Shares of major British oil companies rose on Monday following a sharp uptick in crude prices after the United States and Iran carried out strikes over the weekend. The escalation undermined expectations for an imminent extension of the ceasefire and renewed market concerns about potential disruptions to Middle East oil supplies.
By mid-morning in London, Brent crude climbed $2.93, or 3.2%, to $94.05 a barrel. U.S. West Texas Intermediate advanced $3.36, or 3.9%, to $90.72. Both benchmarks had logged steep monthly losses in May after a brief period of optimism that a ceasefire could be extended and the Strait of Hormuz reopened, easing supply constraints.
The rally in oil helped push U.K. energy stocks higher. Shell and BP rose by about 1.2% and 1.0%, respectively, while Harbour Energy and Ithaca Energy each gained roughly 2.2%.
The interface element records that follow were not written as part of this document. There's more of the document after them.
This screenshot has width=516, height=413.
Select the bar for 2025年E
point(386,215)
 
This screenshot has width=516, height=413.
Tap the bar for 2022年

Official statements described the exchanges as involving defensive and retaliatory actions. The U.S. said it had conducted "self-defence strikes," while Iran’s Islamic Revolutionary Guard Corps reported its aerospace force had struck an air base that had been used for American attacks. Separately, Israel ordered its forces to push further into Lebanon as part of operations against Tehran-backed Hezbollah, adding to the regional pressures that complicate prospects for de-escalation.
Negotiators in Washington and Tehran continued talks over the weekend, but both sides sought revisions to a draft agreement intended to extend the truce and allow reopening of the Strait of Hormuz. Observers characterized progress as unclear. U.S. President Donald Trump said on Friday a decision on the proposed deal was imminent.
The Strait of Hormuz holds outsized importance for global energy flows: roughly a quarter of seaborne oil passes through the waterway. It has been nearly closed since the wider conflict began in late February, a disruption that coincided with a rise in Brent of more than 25% over that interval. Although some tankers have been able to depart the Persian Gulf in recent weeks, attacks on vessels transiting the strait have persisted.
Industry leaders have flagged the ongoing operational dangers. Chevron Chief Executive Mike Wirth said on Friday that the risks for shipowners remain "very real." That continued vulnerability to attacks and the uncertain diplomatic path toward a sustained truce appear to be the immediate drivers behind the market moves seen on Monday.
Market participants and analysts will likely monitor further developments in the ceasefire negotiations, any additional military activity in the region, and subsequent movements in benchmark crude prices. For now, the renewed geopolitical tensions have prompted a rebound in oil benchmarks and modest gains among U.K. energy equities.